I feel incredibly self-conscious when it’s being touched. And I don’t mean when he pats me on the bum or grabs it during a kiss.

Okay. Here’s an example. Last week, this happened.

“What would you like me to do?”

“Kiss me all over, that’s what I want.”

I was dead excited. I love being kissed all over and I genuinely get turned on from just feeling his mouth work all over my body.
Except my arse. And as he went about with the proceedings, I realized that I had given him a free pass to, effectively, kiss my arse.

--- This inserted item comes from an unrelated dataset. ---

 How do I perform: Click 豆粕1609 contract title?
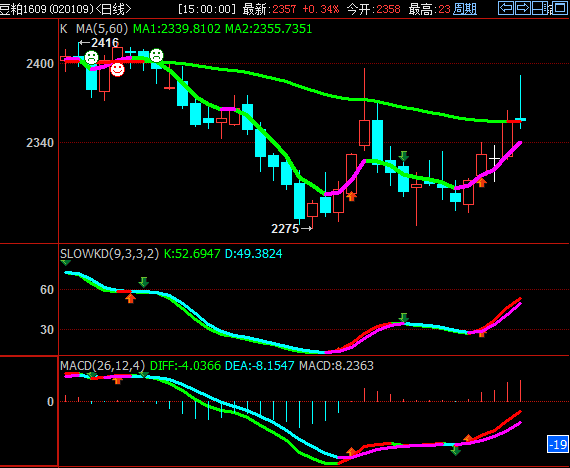point(23,9)
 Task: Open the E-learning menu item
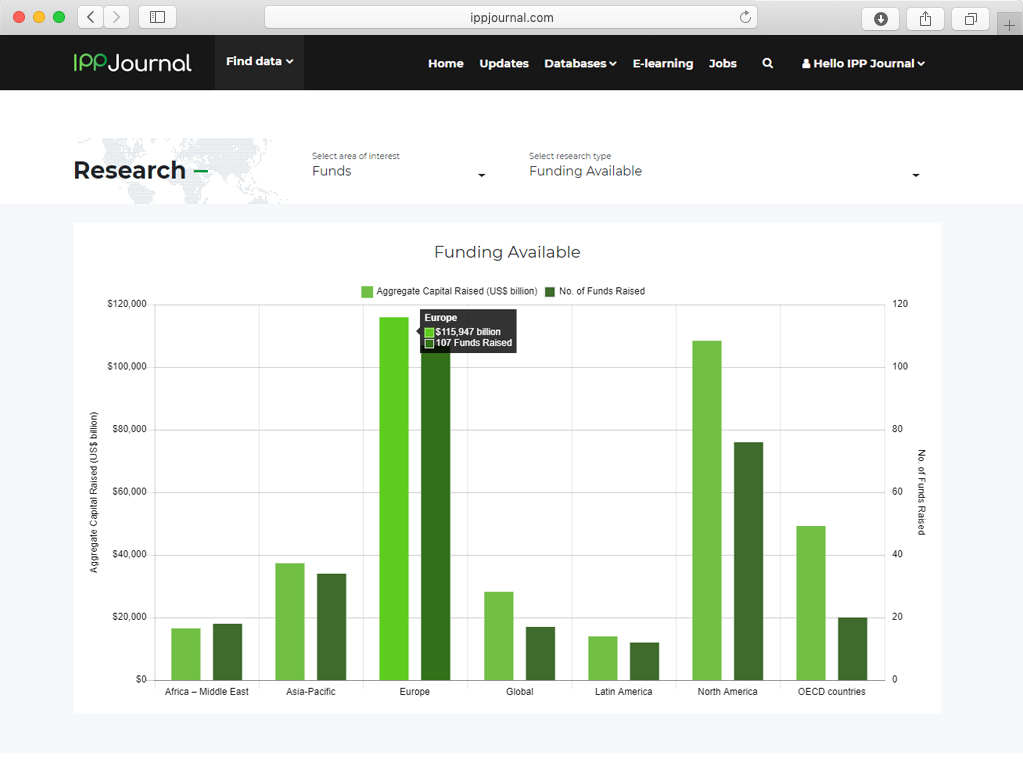tap(662, 63)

I said a tiny prayer-let that he wouldn’t do so, but then the words came.

“Turn over.”

“No!”

“What?”

“Why?”

“I want to kiss your back too!”

“Oh! Okay!”

I turned around and tried to relax as he kissed his way down my back. And eventually, he did kiss my arse. Briefly, he lingered at the cleft of my cheeks before kissing his way back up my spine.

Weirdly enough…

I wanted more. I know it sounds strange, but I have incredibly conflicting feelings about anal play and my arse. On the one hand, I want to get down with the trumpets. However….

I don’t know. All I know is that I quite liked it. And that I quite would like some more. But how do I get over being so squeamish?

Anal. It’s… yeah.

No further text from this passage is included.